EXERCISE REQUIREMENTS: Your answer should consist only of the lines below from the one with "Task: Open the Écouteurs d'événements tab" through the one with "Tap the wheelchair accessibility icon", copied exactly.

*** TASK INPUTS ***

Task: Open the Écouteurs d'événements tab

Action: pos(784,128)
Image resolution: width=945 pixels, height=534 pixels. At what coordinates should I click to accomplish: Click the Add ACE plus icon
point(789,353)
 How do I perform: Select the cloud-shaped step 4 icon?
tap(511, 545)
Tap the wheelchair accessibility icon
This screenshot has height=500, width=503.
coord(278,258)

*** End of TASK INPUTS ***
*** TASK INPUTS ***

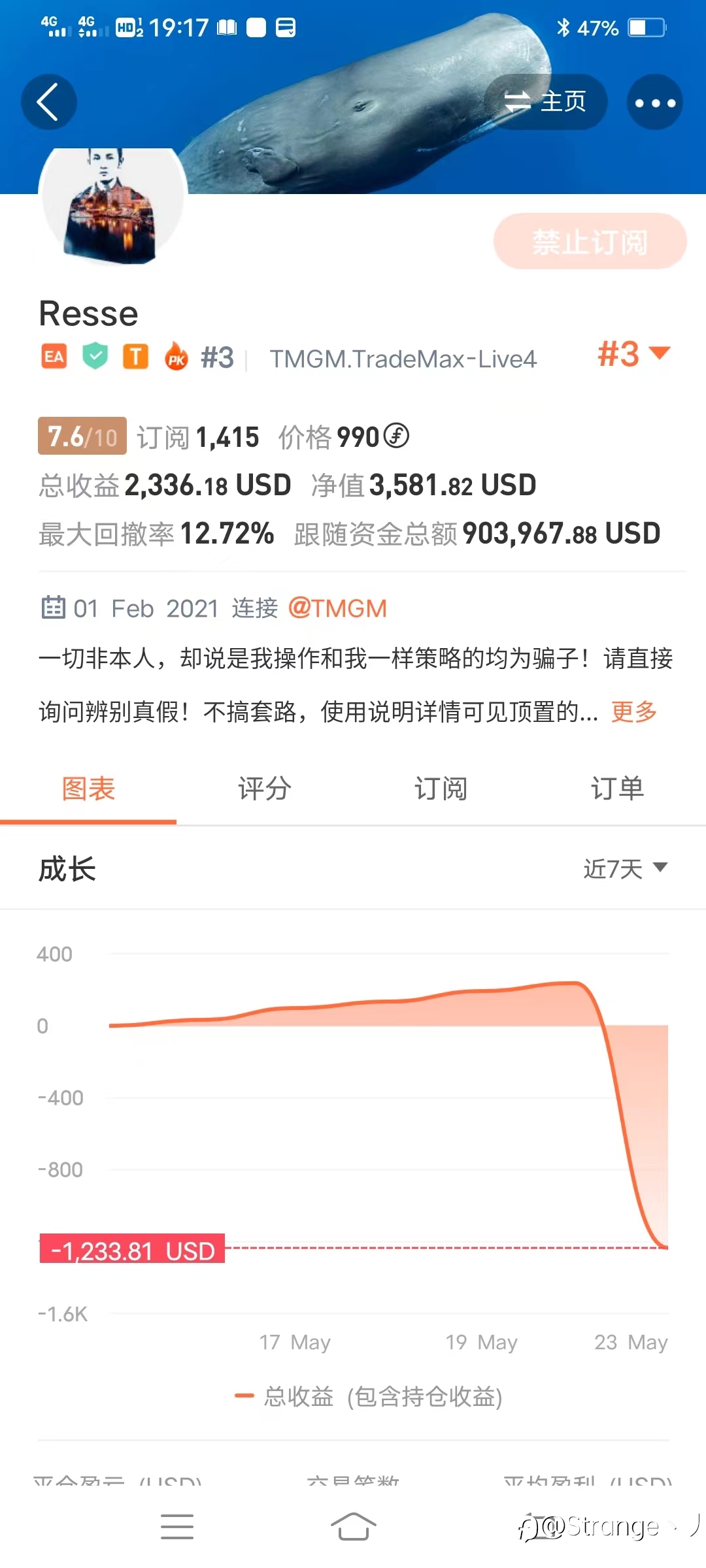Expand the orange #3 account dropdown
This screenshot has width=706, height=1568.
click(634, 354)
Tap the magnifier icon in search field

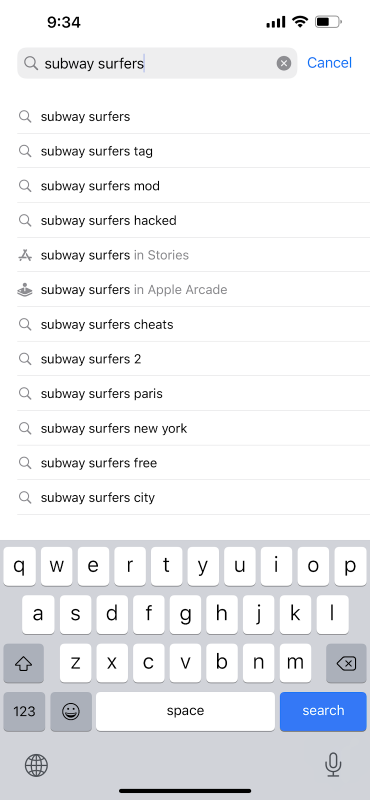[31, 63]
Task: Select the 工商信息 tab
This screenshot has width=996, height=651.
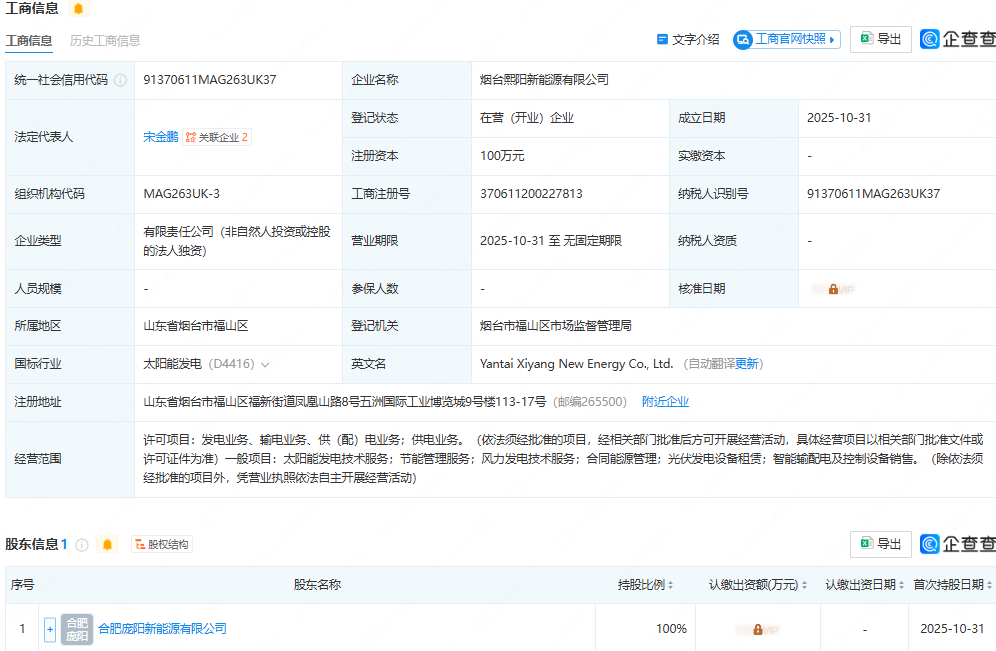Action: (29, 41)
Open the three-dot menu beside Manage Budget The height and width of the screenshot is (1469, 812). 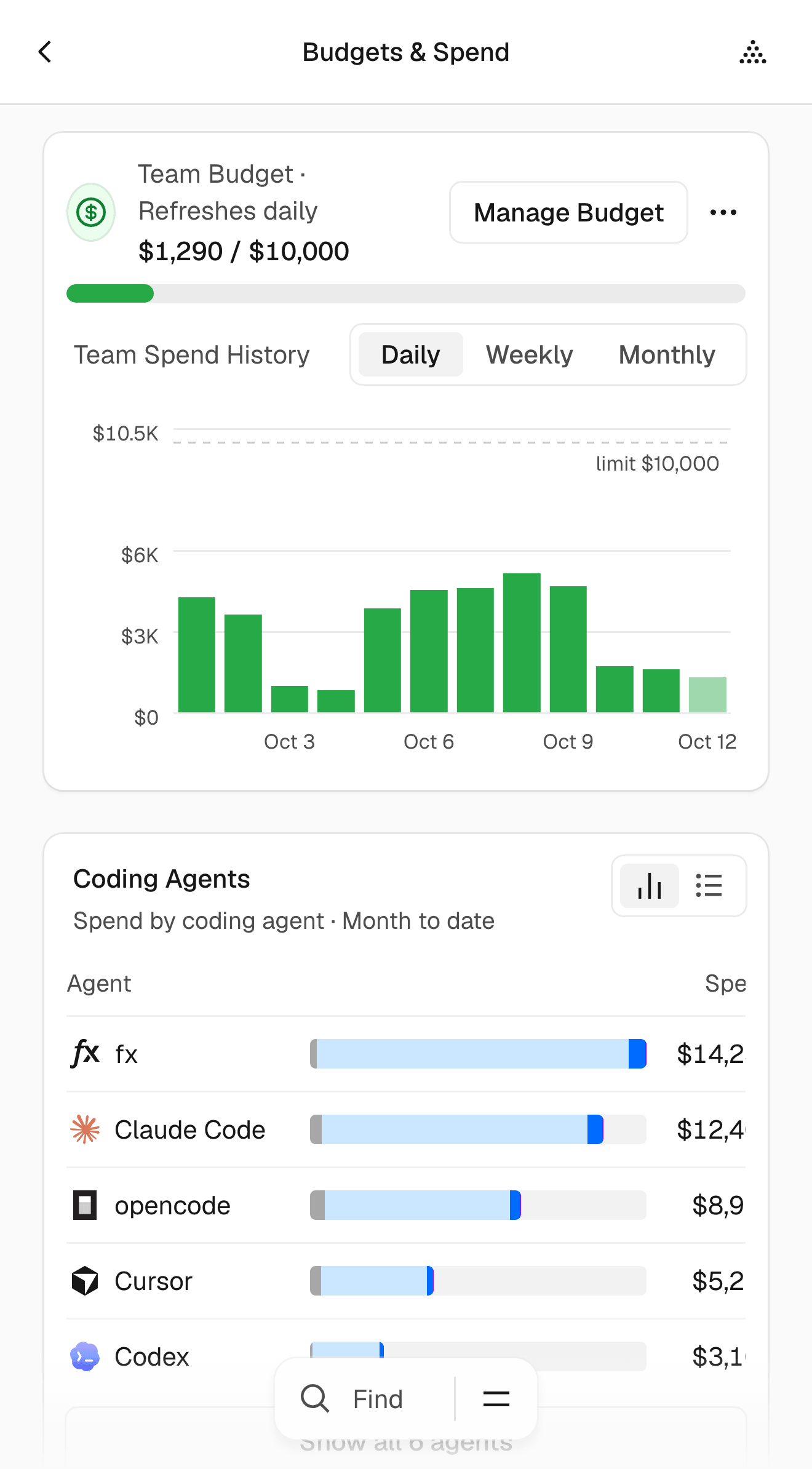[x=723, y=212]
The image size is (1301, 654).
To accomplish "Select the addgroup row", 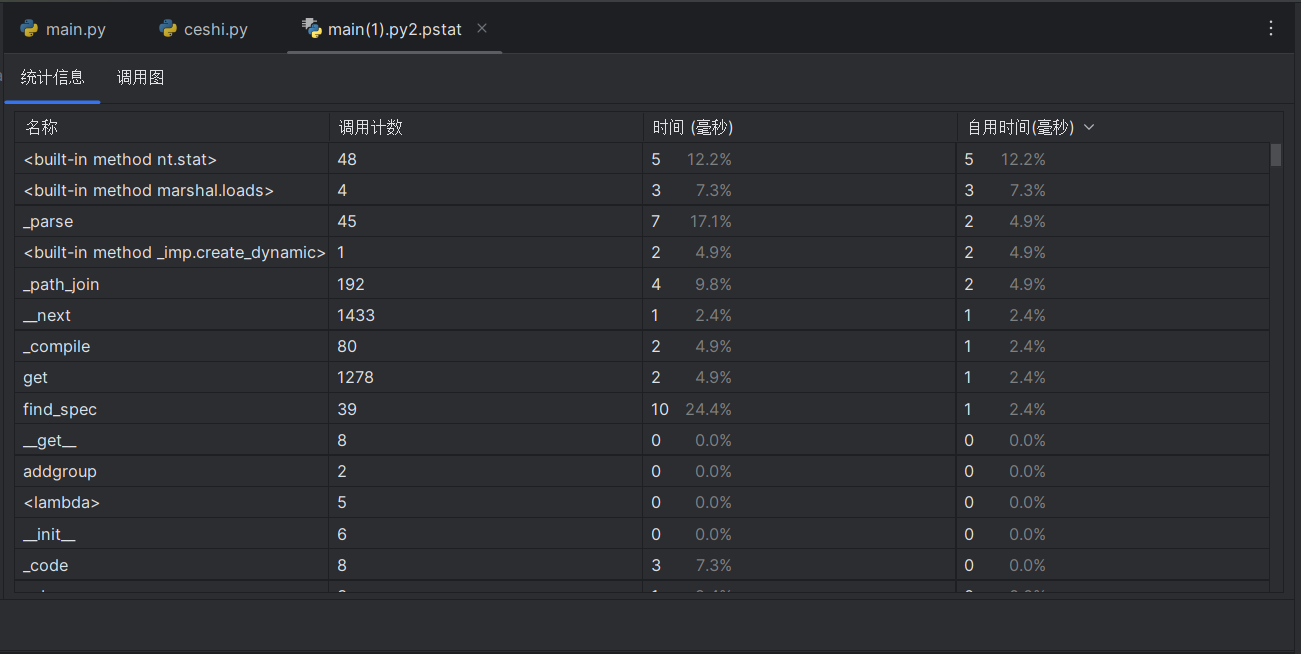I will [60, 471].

*** End of TASK INPUTS ***

ANSWER:
Task: Open the Écouteurs d'événements tab

Action: pos(784,128)
Image resolution: width=945 pixels, height=534 pixels. At what coordinates should I click to accomplish: Click the Add ACE plus icon
point(789,353)
 How do I perform: Select the cloud-shaped step 4 icon?
tap(511, 545)
Tap the wheelchair accessibility icon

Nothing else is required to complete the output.